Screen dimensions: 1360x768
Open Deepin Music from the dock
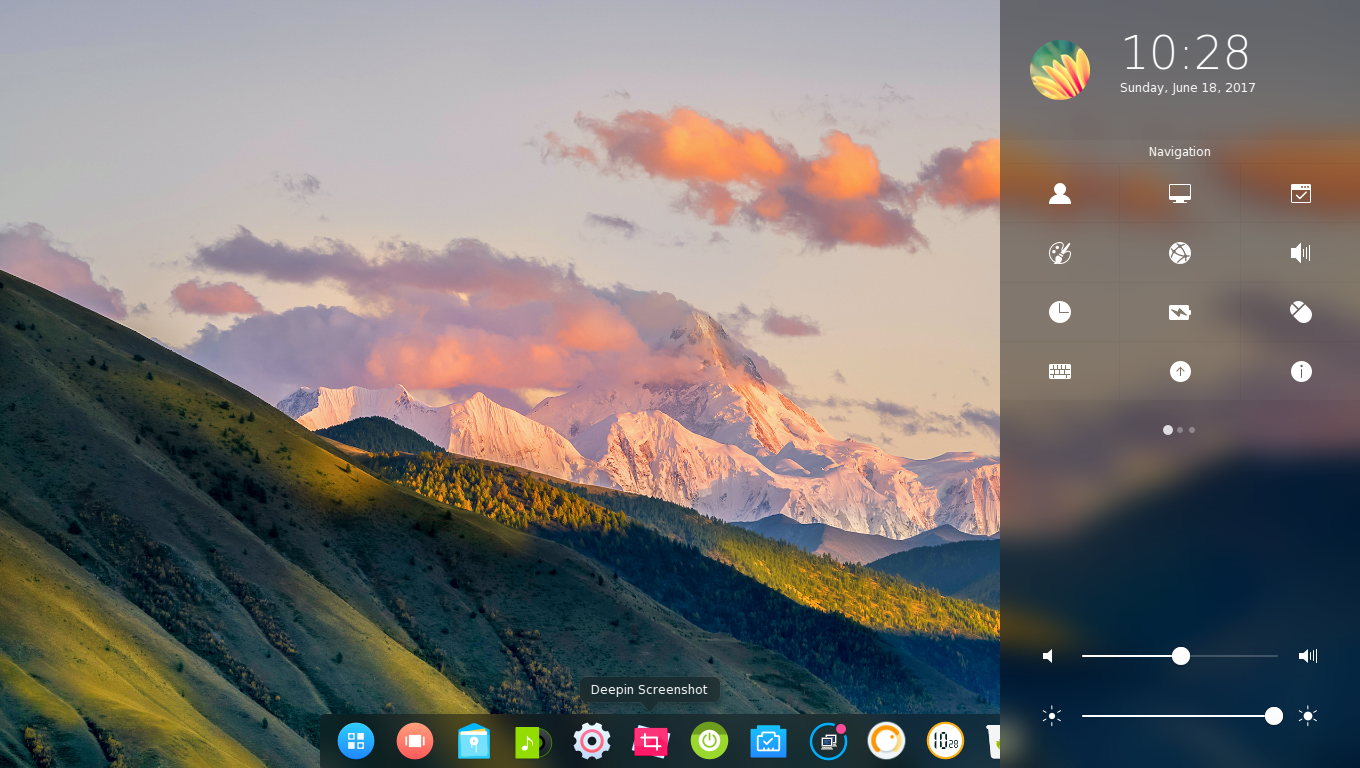532,741
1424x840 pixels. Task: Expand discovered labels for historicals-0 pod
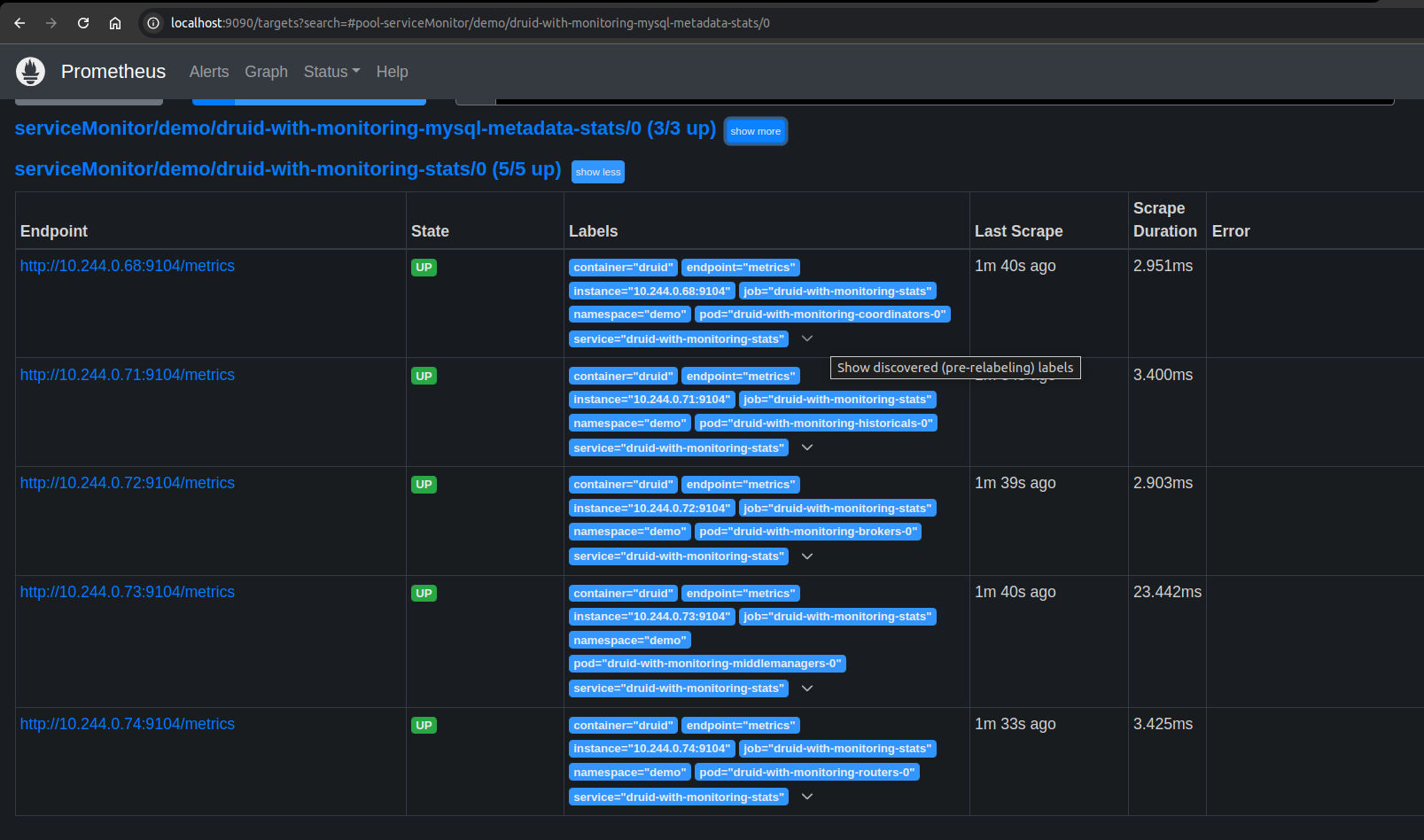coord(807,447)
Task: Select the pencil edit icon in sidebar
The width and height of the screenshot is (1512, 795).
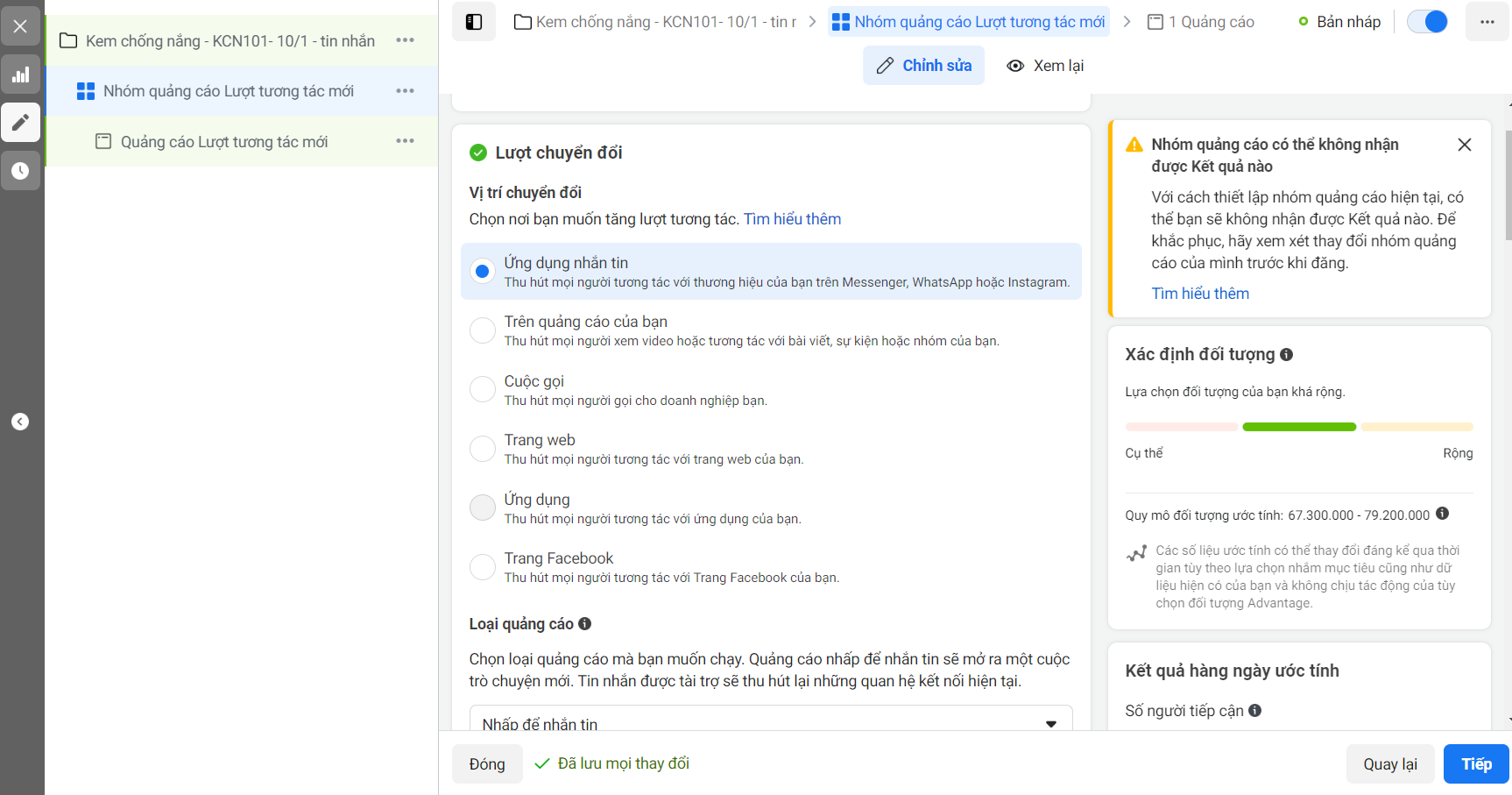Action: point(20,123)
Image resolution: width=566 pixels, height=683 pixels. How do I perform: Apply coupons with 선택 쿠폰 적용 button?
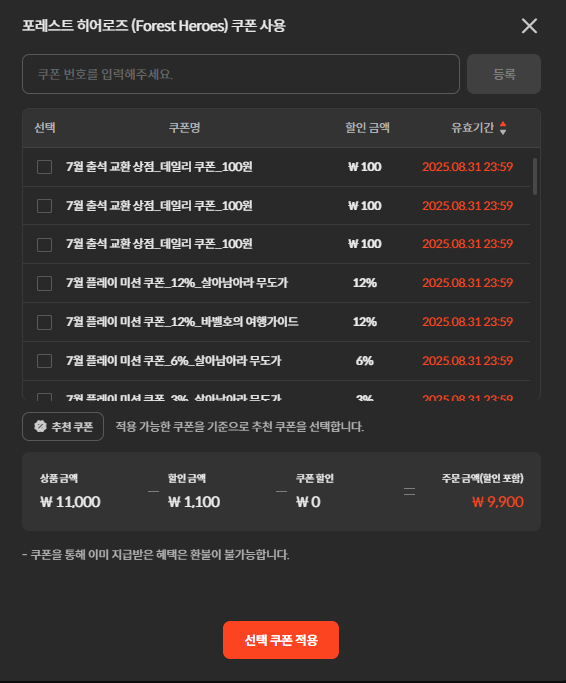(281, 640)
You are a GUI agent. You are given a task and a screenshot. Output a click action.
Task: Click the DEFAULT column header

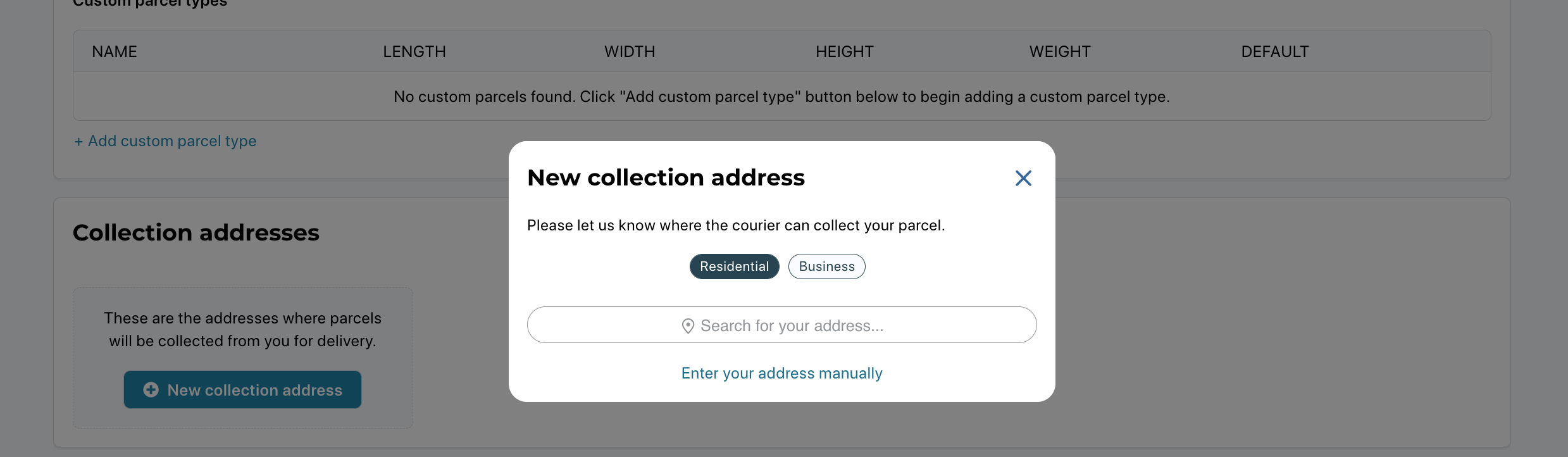click(x=1275, y=52)
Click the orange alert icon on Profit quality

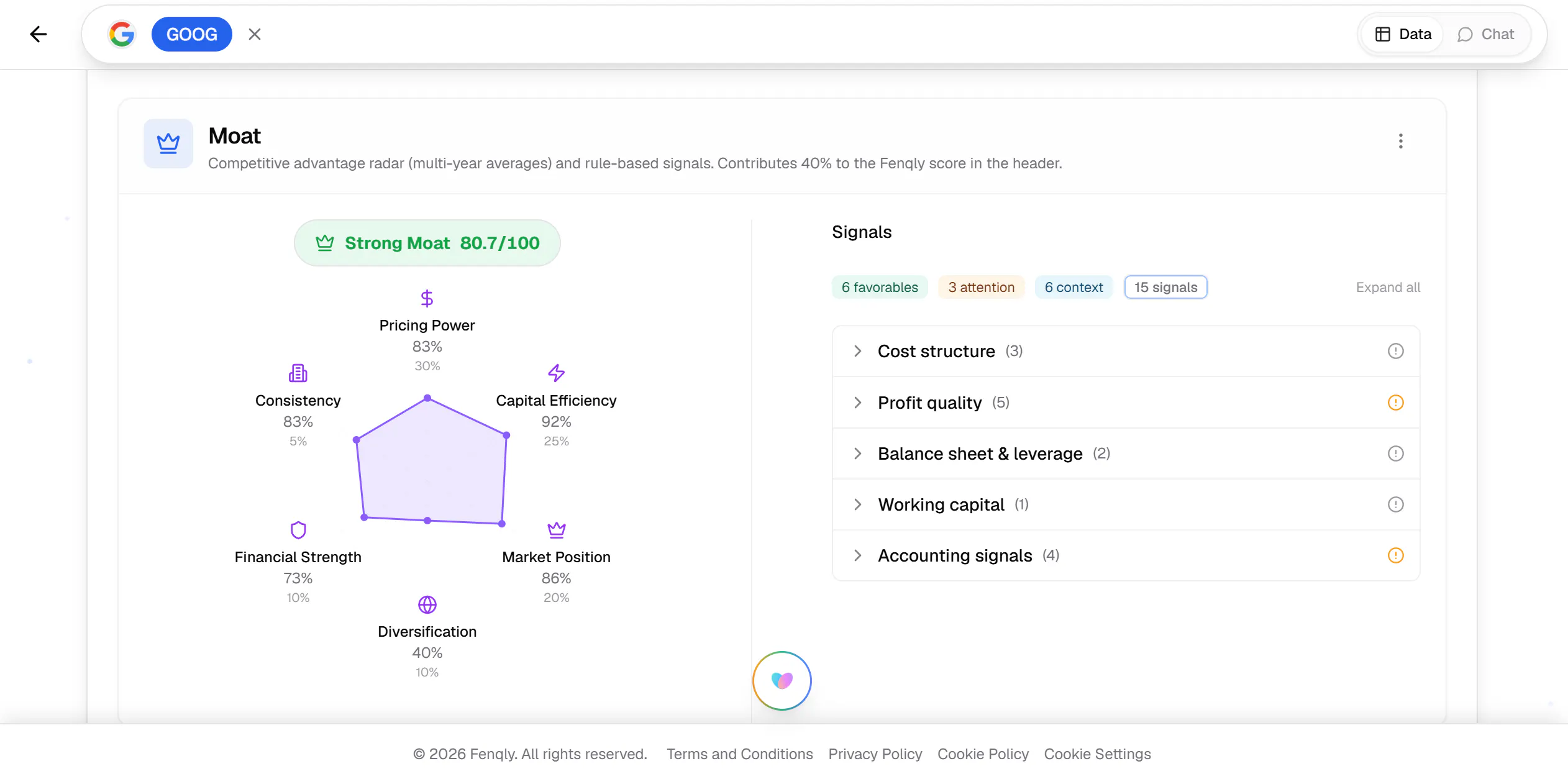pyautogui.click(x=1395, y=403)
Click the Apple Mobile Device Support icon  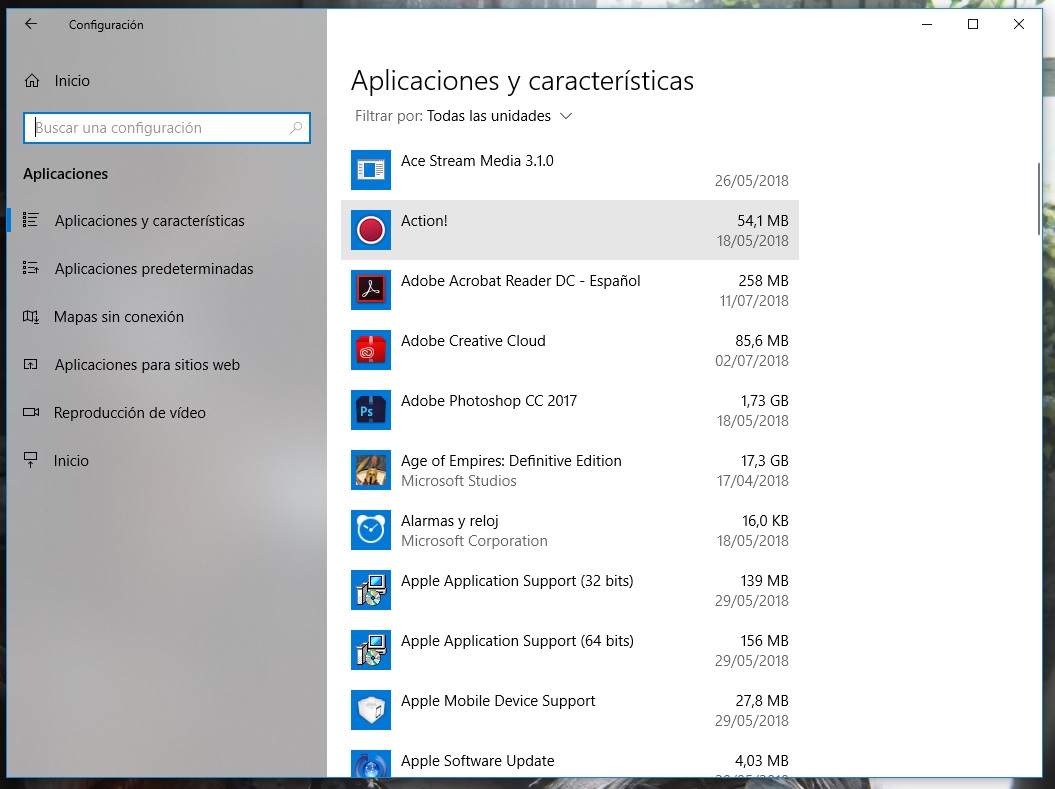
++++++
> [Task requirements]
Without the pictures, give every line above again exactly.

> [Worked solution]
Screen dimensions: 1360x768
Open Deepin Music from the dock
532,741
1424x840 pixels. Task: Expand discovered labels for historicals-0 pod
coord(807,447)
Task: Select the pencil edit icon in sidebar
The width and height of the screenshot is (1512, 795).
Action: point(20,123)
Image resolution: width=566 pixels, height=683 pixels. How do I perform: Apply coupons with 선택 쿠폰 적용 button?
(281, 640)
You are a GUI agent. You are given a task and a screenshot. Output a click action.
Task: Click the DEFAULT column header

click(x=1275, y=52)
Click the orange alert icon on Profit quality

pyautogui.click(x=1395, y=403)
Click the Apple Mobile Device Support icon  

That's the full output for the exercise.